## [Action item]
Each line of the material below with the word "follow" is to be reported.
━━━━━ The records
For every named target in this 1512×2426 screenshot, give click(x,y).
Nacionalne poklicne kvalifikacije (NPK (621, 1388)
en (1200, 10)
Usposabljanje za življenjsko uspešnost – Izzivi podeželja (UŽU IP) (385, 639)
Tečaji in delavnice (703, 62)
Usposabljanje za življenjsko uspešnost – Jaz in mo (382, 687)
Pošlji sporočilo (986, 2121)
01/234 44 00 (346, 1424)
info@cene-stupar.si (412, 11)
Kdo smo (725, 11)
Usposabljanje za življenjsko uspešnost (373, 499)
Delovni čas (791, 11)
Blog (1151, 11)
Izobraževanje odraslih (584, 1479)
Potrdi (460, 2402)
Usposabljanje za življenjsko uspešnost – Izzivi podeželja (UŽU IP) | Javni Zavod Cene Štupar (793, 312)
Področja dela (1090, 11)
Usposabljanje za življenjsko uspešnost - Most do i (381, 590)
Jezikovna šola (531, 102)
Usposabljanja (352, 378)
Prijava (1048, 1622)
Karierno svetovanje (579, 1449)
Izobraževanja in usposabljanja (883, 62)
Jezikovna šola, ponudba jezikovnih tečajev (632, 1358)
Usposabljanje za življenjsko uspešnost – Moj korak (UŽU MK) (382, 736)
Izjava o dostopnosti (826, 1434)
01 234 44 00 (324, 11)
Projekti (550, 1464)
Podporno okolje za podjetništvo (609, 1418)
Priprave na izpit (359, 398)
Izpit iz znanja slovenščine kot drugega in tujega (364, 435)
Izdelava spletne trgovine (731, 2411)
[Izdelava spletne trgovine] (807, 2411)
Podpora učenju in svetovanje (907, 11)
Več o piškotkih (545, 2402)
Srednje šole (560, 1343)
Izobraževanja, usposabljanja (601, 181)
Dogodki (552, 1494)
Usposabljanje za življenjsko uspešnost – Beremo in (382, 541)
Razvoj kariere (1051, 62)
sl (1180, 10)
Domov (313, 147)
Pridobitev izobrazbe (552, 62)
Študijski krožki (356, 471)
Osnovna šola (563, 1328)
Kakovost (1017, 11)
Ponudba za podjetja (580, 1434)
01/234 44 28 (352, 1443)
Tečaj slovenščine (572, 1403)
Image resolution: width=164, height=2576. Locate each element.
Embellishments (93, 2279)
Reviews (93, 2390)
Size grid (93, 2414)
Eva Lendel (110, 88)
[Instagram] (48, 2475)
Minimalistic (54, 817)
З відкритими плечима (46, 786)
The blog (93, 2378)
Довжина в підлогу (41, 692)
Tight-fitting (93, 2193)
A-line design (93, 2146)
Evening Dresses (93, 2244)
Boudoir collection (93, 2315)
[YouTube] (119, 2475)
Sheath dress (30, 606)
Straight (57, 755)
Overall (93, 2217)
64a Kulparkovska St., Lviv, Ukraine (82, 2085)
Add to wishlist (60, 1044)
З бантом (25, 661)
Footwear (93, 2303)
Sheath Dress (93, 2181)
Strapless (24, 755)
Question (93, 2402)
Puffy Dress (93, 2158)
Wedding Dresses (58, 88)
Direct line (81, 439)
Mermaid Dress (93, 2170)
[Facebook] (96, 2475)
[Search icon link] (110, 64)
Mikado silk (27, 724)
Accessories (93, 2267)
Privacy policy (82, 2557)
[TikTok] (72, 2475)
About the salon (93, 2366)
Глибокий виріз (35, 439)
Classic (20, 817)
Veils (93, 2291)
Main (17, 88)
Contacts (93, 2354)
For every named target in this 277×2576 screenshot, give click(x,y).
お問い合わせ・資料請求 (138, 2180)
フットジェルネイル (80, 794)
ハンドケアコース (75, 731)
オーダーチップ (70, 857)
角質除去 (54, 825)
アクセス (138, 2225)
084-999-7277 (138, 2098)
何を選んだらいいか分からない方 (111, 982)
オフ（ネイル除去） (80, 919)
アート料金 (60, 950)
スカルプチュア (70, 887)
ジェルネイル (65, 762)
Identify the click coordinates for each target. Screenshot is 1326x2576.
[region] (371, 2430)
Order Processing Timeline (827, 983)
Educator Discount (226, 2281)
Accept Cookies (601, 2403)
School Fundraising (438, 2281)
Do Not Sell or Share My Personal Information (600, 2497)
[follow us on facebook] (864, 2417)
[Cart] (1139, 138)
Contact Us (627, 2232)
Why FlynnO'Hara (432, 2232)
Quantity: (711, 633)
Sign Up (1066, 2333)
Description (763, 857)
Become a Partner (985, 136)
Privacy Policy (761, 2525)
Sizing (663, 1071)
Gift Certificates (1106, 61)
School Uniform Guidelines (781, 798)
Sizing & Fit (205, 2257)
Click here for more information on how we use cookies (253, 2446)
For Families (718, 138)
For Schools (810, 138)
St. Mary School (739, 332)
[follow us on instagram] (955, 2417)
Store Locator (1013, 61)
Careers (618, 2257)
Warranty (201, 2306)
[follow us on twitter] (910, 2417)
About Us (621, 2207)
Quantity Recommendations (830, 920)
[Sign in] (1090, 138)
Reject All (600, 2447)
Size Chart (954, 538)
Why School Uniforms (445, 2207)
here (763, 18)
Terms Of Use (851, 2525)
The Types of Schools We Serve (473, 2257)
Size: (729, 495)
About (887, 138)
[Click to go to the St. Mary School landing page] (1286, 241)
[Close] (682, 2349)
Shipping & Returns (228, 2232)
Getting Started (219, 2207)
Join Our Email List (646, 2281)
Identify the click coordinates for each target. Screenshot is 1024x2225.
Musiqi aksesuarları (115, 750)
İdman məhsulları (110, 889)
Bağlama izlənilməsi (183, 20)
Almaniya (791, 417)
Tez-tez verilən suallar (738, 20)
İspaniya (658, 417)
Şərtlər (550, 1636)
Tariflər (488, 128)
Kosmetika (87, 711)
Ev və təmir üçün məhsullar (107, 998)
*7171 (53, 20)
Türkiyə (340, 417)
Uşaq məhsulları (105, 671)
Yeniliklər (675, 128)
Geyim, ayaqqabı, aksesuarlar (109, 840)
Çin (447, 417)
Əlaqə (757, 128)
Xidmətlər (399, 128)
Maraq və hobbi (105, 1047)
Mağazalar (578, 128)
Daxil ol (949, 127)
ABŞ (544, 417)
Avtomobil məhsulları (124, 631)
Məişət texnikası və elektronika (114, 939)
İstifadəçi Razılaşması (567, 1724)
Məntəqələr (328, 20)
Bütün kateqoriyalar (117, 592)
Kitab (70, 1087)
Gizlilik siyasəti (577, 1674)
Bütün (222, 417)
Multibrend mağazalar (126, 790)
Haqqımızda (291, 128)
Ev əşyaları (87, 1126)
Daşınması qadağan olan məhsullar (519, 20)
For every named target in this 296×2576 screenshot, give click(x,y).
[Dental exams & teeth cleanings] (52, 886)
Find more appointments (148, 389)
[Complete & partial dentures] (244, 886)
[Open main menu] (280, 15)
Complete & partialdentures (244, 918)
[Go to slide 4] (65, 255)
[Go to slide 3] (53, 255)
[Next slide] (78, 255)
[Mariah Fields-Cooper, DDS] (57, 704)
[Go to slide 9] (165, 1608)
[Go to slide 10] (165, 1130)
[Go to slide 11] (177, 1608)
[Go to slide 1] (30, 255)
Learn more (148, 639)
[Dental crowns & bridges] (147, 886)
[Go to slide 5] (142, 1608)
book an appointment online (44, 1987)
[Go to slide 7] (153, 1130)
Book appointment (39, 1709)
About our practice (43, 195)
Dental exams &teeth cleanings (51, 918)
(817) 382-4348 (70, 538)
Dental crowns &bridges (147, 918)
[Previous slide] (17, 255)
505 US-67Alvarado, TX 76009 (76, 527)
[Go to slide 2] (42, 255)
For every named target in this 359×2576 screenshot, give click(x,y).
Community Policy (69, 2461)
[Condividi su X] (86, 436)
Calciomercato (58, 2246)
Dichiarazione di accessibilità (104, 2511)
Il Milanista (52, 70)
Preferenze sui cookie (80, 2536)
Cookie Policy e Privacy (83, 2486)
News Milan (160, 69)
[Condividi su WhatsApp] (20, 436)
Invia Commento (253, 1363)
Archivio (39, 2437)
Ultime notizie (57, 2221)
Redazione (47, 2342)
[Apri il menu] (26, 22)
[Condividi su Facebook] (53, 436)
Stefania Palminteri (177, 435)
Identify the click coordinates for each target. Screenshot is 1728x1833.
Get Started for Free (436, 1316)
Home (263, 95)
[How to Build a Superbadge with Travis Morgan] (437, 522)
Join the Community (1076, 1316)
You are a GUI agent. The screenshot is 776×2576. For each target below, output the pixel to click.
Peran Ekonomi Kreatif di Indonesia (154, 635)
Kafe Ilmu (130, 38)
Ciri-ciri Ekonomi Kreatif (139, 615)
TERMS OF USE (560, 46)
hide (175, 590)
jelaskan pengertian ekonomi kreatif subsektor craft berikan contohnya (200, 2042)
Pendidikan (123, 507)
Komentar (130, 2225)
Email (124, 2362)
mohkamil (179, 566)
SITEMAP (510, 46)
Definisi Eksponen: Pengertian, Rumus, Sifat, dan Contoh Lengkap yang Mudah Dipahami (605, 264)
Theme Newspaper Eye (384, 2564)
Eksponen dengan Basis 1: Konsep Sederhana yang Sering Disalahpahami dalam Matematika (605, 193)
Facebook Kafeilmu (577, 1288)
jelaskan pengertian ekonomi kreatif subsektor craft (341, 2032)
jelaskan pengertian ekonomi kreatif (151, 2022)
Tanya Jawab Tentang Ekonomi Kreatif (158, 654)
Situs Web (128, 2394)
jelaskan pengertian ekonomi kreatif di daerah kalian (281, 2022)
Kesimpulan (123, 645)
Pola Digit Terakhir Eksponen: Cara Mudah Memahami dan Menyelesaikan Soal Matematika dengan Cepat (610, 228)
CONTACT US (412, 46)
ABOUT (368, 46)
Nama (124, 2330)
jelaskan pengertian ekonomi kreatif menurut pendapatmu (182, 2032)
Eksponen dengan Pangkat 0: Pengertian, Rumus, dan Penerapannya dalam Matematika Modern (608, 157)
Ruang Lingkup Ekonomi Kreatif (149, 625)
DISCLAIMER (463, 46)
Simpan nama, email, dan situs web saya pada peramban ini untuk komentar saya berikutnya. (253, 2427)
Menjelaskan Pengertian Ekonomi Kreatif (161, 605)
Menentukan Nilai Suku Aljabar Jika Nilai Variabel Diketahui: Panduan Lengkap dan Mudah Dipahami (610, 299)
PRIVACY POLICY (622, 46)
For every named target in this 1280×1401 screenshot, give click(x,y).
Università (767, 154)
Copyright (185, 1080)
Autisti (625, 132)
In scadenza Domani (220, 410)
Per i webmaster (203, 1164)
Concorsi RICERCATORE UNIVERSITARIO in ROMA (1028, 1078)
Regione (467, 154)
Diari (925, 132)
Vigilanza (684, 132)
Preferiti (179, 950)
━━━━━━━━━━
## [Answer for this exercise]
[follow us on facebook] (864, 2417)
[follow us on instagram] (955, 2417)
[follow us on twitter] (910, 2417)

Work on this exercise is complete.